§ **Direction**: Write out each line of the material below as a numbered list, skipping blank lines and leaving the pictures out.

= = = =

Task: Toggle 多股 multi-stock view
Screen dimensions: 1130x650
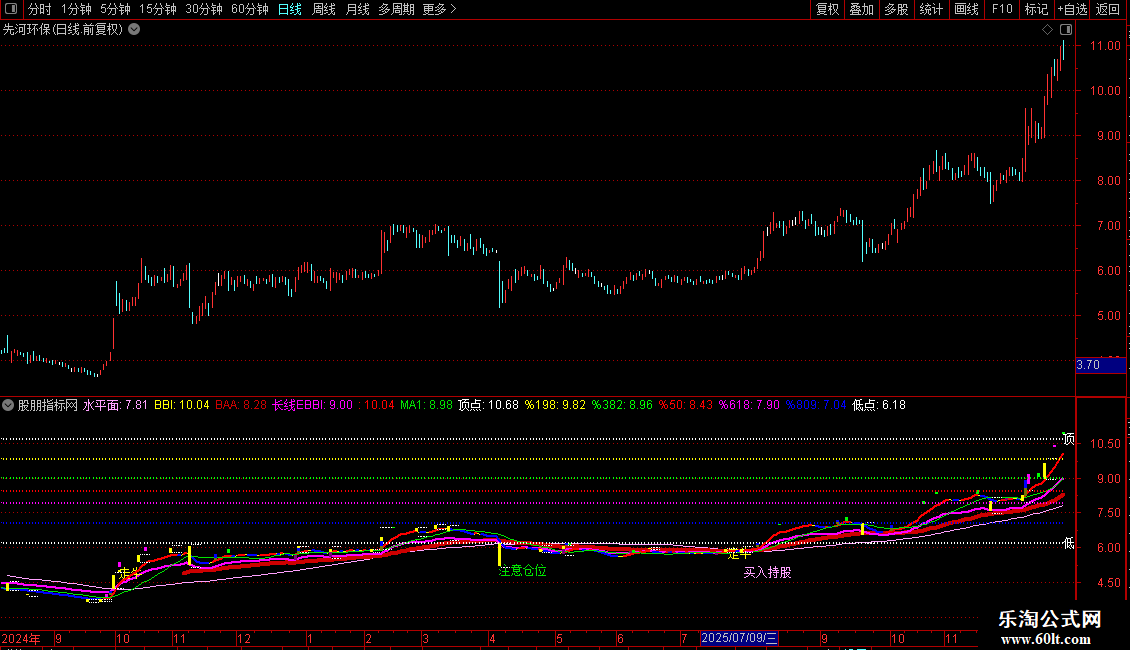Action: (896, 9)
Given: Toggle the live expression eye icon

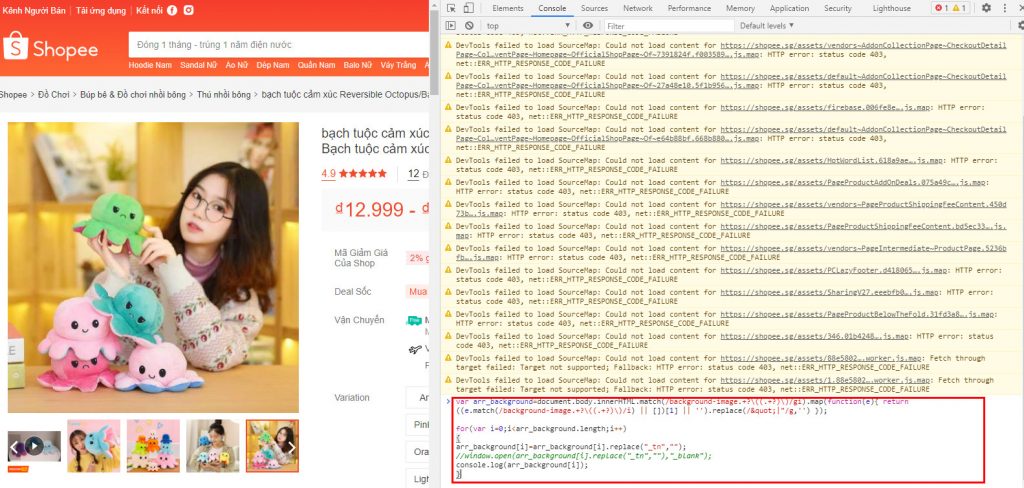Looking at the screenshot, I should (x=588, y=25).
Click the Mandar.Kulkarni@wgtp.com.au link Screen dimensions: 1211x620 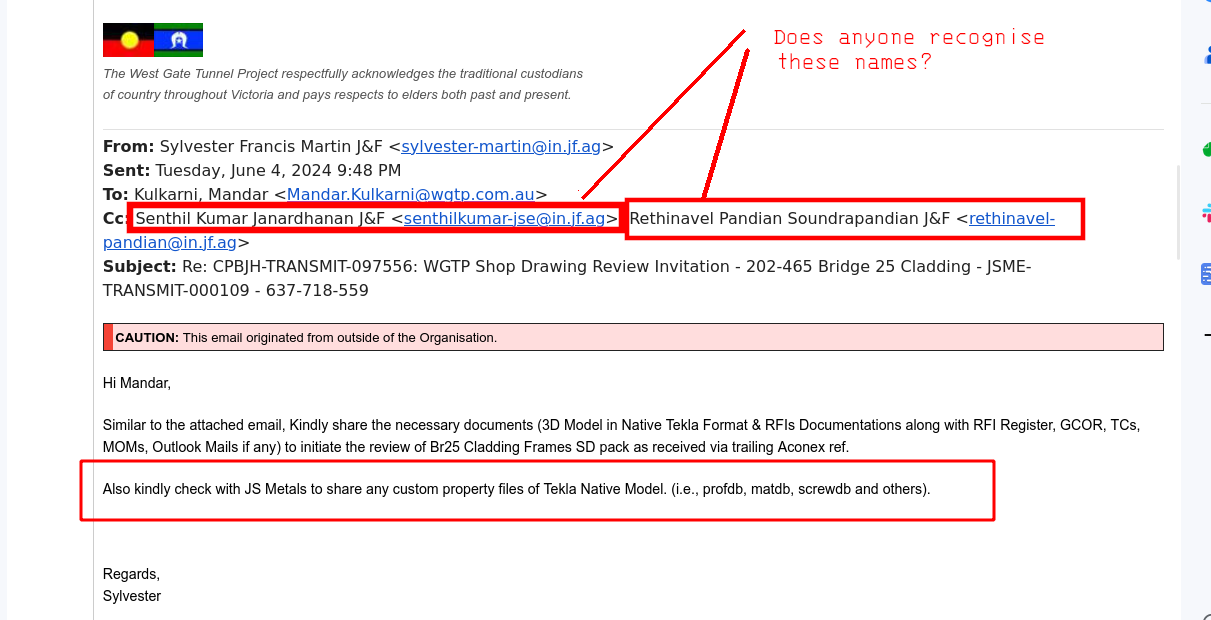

= = = =

§ **Result below**:
1. Task: Toggle 多股 multi-stock view
2. Screen dimensions: 1130x650
3. Action: (896, 9)
4. Given: Toggle the live expression eye icon
5. Looking at the screenshot, I should (x=588, y=25).
6. Click the Mandar.Kulkarni@wgtp.com.au link Screen dimensions: 1211x620 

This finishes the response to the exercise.